Scheduling Framework offers plugins/endpoints for building custom schedulers - we can leverage this to make different types of schedulers.
There are different methods for extending the vanilla scheduler
- Modify the scheduler directly (ad-hoc)
- Use webhook extensions to extend the scheduler (Very limited extension points, postfilter, postscore) - low performance due to latency added by webhooks
- In this approach there is very limited extension points unlike the scheduling framework that has plugins, this approach works via HTTP webhooks, meaning main scheduler calls external service at only a handful of stages (e..g postfilter, postscore)
- Multiple schedulers - Running multiple independent schedulers - this can cause conflicts with other schedulers, has high overhead, and can cause conflicts (multiple schedulers competing for resources) - medium performance - this requires recompiling a separate binary for each scheduler
- Scheduling Framework - in this approach you write lightweight plugins that extend the default scheduler the plugins can hook into any stage - you do need to recompile the scheduler but its still just one scheduler running
In essence approaches three and four are similar
- One should aim to use approach four using a single scheduler with multiple plugins to avoid needing to run different schedulers.
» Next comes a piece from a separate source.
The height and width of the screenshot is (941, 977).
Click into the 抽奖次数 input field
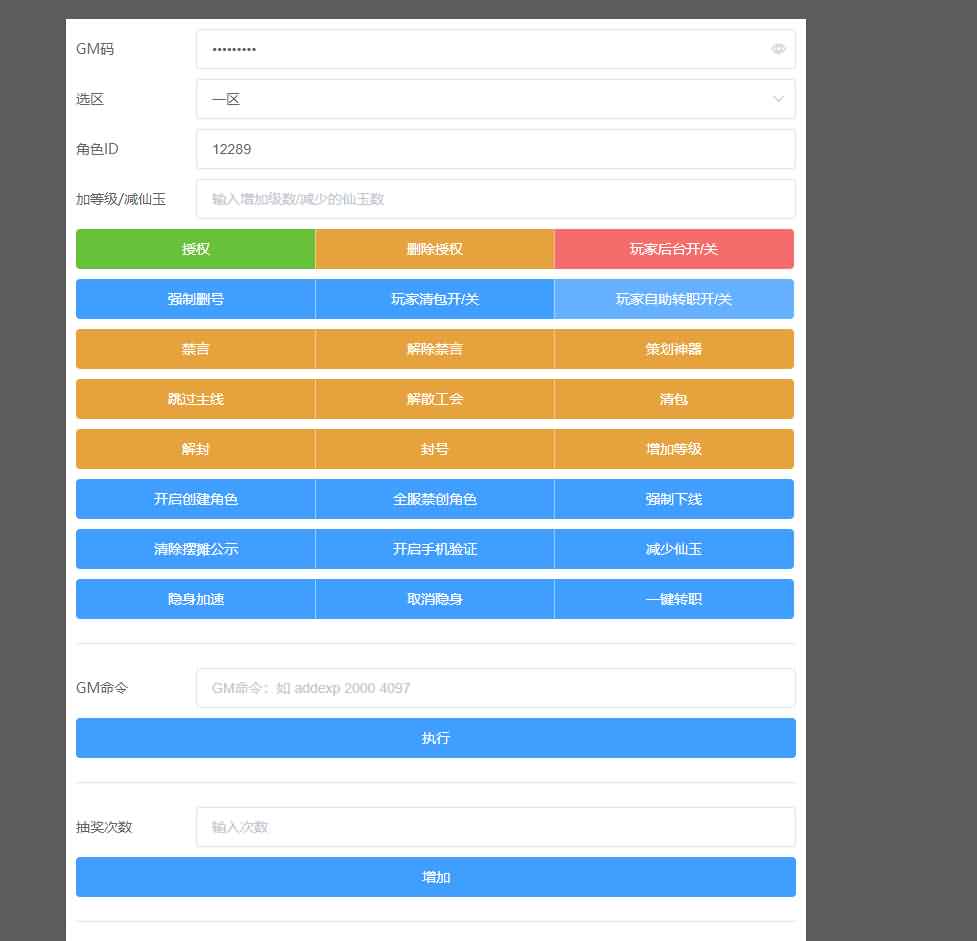(x=495, y=827)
However if different schedulers are absolutely needed you would recompile approach four multiple times (one for each custom scheduler)
- Approach there is an older way to solve the problem as it may not even involve plugins its just completely new binaries recompiled and running concurrently.
⏳ So, When Do You Need to Recompile?
Action | Recompilation Required? | Why? |
---|---|---|
Writing a new plugin inside the scheduler code (like hardcoding a plugin inside the scheduler that must be run in a certain stage across all schedulers) | ✅ Yes | The scheduler binary must include the new plugin |
Modifying an existing plugin inside the scheduler code | ✅ Yes | The binary must be updated |
Enabling/disabling an already-compiled plugin via config | ❌ No | The plugin is already built; just update the config |
Changing a plugin running as an external gRPC service | ❌ No | The scheduler is unchanged; the plugin runs separately |
A single scheduler with “multiple plugins” could be like the following:
Custom filtering for CPU vs. GPU workloads
Example Code for a Custom Plugin (CPU vs. GPU Filtering)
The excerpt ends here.